**To do:** With nothing added or dropped, output every record below exactly.

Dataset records
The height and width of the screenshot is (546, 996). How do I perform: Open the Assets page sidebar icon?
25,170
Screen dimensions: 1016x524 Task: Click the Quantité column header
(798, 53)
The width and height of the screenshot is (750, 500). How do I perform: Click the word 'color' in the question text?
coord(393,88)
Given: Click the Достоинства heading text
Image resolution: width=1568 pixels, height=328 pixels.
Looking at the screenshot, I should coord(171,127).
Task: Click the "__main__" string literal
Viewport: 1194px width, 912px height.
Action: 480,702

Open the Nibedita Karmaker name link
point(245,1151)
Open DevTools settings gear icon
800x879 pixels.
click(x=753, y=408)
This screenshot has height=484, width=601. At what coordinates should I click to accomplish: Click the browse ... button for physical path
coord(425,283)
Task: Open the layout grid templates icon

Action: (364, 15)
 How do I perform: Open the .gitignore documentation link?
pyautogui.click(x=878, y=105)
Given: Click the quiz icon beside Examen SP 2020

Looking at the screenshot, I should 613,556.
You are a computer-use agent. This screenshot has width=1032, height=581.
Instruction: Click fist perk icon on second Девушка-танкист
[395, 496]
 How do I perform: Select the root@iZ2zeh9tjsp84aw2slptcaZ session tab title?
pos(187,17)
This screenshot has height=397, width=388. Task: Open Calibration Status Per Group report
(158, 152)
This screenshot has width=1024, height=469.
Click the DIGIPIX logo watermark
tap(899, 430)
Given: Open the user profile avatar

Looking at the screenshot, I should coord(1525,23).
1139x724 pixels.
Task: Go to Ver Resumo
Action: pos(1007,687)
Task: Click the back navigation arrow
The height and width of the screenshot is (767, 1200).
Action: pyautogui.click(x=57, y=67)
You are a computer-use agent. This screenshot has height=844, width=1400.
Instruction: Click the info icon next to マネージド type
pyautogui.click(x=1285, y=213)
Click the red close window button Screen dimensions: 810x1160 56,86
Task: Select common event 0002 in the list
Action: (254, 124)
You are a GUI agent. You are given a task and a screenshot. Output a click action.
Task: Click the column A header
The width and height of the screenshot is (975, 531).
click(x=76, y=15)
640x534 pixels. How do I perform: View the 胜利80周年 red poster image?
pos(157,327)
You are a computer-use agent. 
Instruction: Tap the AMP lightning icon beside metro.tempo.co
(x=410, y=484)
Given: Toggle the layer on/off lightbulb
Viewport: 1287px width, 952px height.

**Answer to this exercise:**
The height and width of the screenshot is (546, 996). How do I perform: Open the Assets page sidebar icon?
25,170
Screen dimensions: 1016x524 Task: Click the Quantité column header
(798, 53)
The width and height of the screenshot is (750, 500). How do I perform: Click the word 'color' in the question text?
coord(393,88)
Given: Click the Достоинства heading text
Image resolution: width=1568 pixels, height=328 pixels.
Looking at the screenshot, I should coord(171,127).
Task: Click the "__main__" string literal
Viewport: 1194px width, 912px height.
Action: 480,702

Open the Nibedita Karmaker name link
point(245,1151)
Open DevTools settings gear icon
800x879 pixels.
click(x=753, y=408)
This screenshot has height=484, width=601. At what coordinates should I click to accomplish: Click the browse ... button for physical path
coord(425,283)
Task: Open the layout grid templates icon

Action: (364, 15)
 How do I perform: Open the .gitignore documentation link?
pyautogui.click(x=878, y=105)
Given: Click the quiz icon beside Examen SP 2020

Looking at the screenshot, I should 613,556.
You are a computer-use agent. This screenshot has width=1032, height=581.
Instruction: Click fist perk icon on second Девушка-танкист
[395, 496]
 How do I perform: Select the root@iZ2zeh9tjsp84aw2slptcaZ session tab title?
pos(187,17)
This screenshot has height=397, width=388. Task: Open Calibration Status Per Group report
(158, 152)
This screenshot has width=1024, height=469.
Click the DIGIPIX logo watermark
tap(899, 430)
Given: Open the user profile avatar

Looking at the screenshot, I should coord(1525,23).
1139x724 pixels.
Task: Go to Ver Resumo
Action: pos(1007,687)
Task: Click the back navigation arrow
The height and width of the screenshot is (767, 1200).
Action: pyautogui.click(x=57, y=67)
You are a computer-use agent. This screenshot has height=844, width=1400.
Instruction: Click the info icon next to マネージド type
pyautogui.click(x=1285, y=213)
Click the red close window button Screen dimensions: 810x1160 56,86
Task: Select common event 0002 in the list
Action: (254, 124)
You are a GUI agent. You are given a task and a screenshot. Output a click action.
Task: Click the column A header
The width and height of the screenshot is (975, 531).
click(x=76, y=15)
640x534 pixels. How do I perform: View the 胜利80周年 red poster image?
pos(157,327)
You are a computer-use agent. 
Instruction: Tap the AMP lightning icon beside metro.tempo.co
(x=410, y=484)
Given: Toggle the layer on/off lightbulb
Viewport: 1287px width, 952px height.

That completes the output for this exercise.